Al-Khatib al-Baghdadi (wafat th. 463 H) rahimahullaah mengatakan, “Waktu yang paling baik untuk menghafal adalah di waktu sahur, kemudian pertengahan hari, dan selanjutnya di pagi hari.” Beliau menambahkan, “Menghafal di malam hari lebih mendatangkan manfaat daripada menghafal di siang hari, dan ketika lapar (yang tidak sangat) lebih bermanfaat daripada ketika kenyang.” [11]

• Tempat Terbaik untuk Menghafal
Imam Ibnu Jama’ah mengatakan -menukil dari al-Khatib, “Tempat yang paling baik untuk menghafal adalah kamar dan setiap tempat yang jauh dari hal-hal yang membuat lalai.” Beliau berkata, “Tidak baik apabila menghafal di tempat yang terdapat tumbuhan, di sekitar pohon-pohon yang menghijau, di tepi sungai, di tengah jalan, dan tempat yang bising karena hal itu (umumnya) dapat mencegah kosongnya hati (untuk menghafal).”[12]

• Penuntut Ilmu Harus Akrab dengan Al-Qur-an
‘Abdullah bin ‘Amr bin al-‘Ash radhiyallaahu ‘anhuma berkata, “Rasulullah shallallaahu ‘alaihi wa sallam ber-sabda kepadaku,

اِقْرَإِ الْقُرْآنَ فِيْ كُلِّ شَهْرٍ، قَالَ: قُلْتُ: إِنِـّيْ أَجِدُ قُوَّةً. قَالَ: فَاقْرَأْهُ فِيْ عِشْرِيْنَ لَيْلَةً، قَالَ: قُلْتُ: إِنِـّيْ أَجِدُ قُوَّةً، قَالَ: فَاقْرَأْهُ فِيْ سَبْعٍ وَلَا تَزِدْ عَلَى ذَلِكَ.

“Bacalah Al-Qur-an (sampai khatam) setiap bulan.” ‘Abdullah berkata, aku berkata, “Sungguh, aku mampu mengerjakan lebih dari itu.” Rasulullah bersabda, “Maka bacalah (sampai khatam) selama dua puluh hari.” ‘Abdullah berkata, aku berkata, “Sungguh, aku mampu melakukan lebih dari itu.” Rasulullah bersabda, “Jika demikian, bacalah (sampai khatam) selama tujuh hari dan jangan lebih dari itu.” [13]

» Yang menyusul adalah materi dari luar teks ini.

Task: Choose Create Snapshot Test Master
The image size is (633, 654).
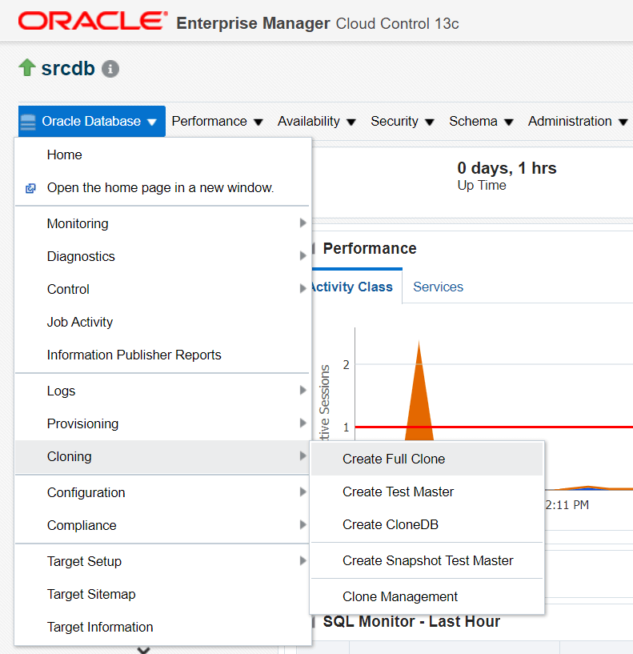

Jundub bin ‘Abdullah bin Sufyan al-Bajali (wafat antara th. 60-70 H) radhiyallaahu ‘anhu pernah berwasiat, “Aku berwasiat kepada kalian, hendaklah bertakwa kepada Allah. Aku juga berwasiat kepada kalian agar selalu (membaca dan menghayati) kandungan Al-Qur-an karena ia adalah cahaya di malam yang kelam dan petunjuk di siang yang terang. Ketahuilah bahwa Al-Qur-an bisa menyebabkan kamu meraih sesuatu yang nilainya sangat tinggi... .”[14]

[Disalin dari buku Menuntut Ilmu Jalan Menuju Surga “Panduan Menuntut Ilmu”, Penulis Yazid bin Abdul Qadir Jawas, Penerbit Pustaka At-Taqwa, PO BOX 264 – Bogor 16001 Jawa Barat – Indonesia, Cetakan Pertama Rabi’uts Tsani 1428H/April 2007M]
_______
Footnote
[1]. Jaami’ Bayaanil ‘Ilmi wa Fadhlihi (II/1129-1130).
[2]. Tadzkiratus Saami’ wal Mutakallim (hal. 167-168).
[3]. Kitaabul ‘Ilmi (hal. 222-223) dengan sedikit perubahan.
[4]. Dinukil dari kitab Ma’aalim fii Thariiq Thalabil ‘Ilmi (hal. 193-200) dengan diringkas.
[5]. Taqriibut Tahdziib (1/664, no. 4529)
[6]. Hadits Shahih: Diriwayatkan oleh Muslim (no. 817), dari Sha-habat ‘Umar bin al-Khaththab radhiyallaahu ‘anhu.
[7]. Mukhtashar Qiyaamul Lail (hal. 162), dinukil dari kitab Ma’aalim fii Thariiq Thalabil ‘Ilmi (hal. 200).
[8]. Hadits shahih : Diriwayatkan oleh al-Bukhari (no. 5033) dan Muslim (no. 791 (231)) dari Shahabat Abu Musa al-Asy'ari radhiyallaahu anhu
[9]. Dinukil dari kitab ath-Thariiq ilal ‘Ilmi (hal. 59-60).
[10]. Jaami' Bayaanil 'Ilmi wa Fadhlihi (II/1277, no. 2414)
[11]. Tadzkiratus Saami’ wal Mutakallim fii Aadaabil ‘Aalim wal Muta’allim (hal. 118-119), karya Imam Ibnu Jama’ah rahimahullaah.
[12]. Ibid (hal. 119).
[13]. Hadits shahih: Diriwayatkan oleh al-Bukhari (no. 5054) dan Muslim (no. 1159 (184), lafazh ini milik Muslim.
[14]. Siyar A’laamin Nubalaa’ (III/174).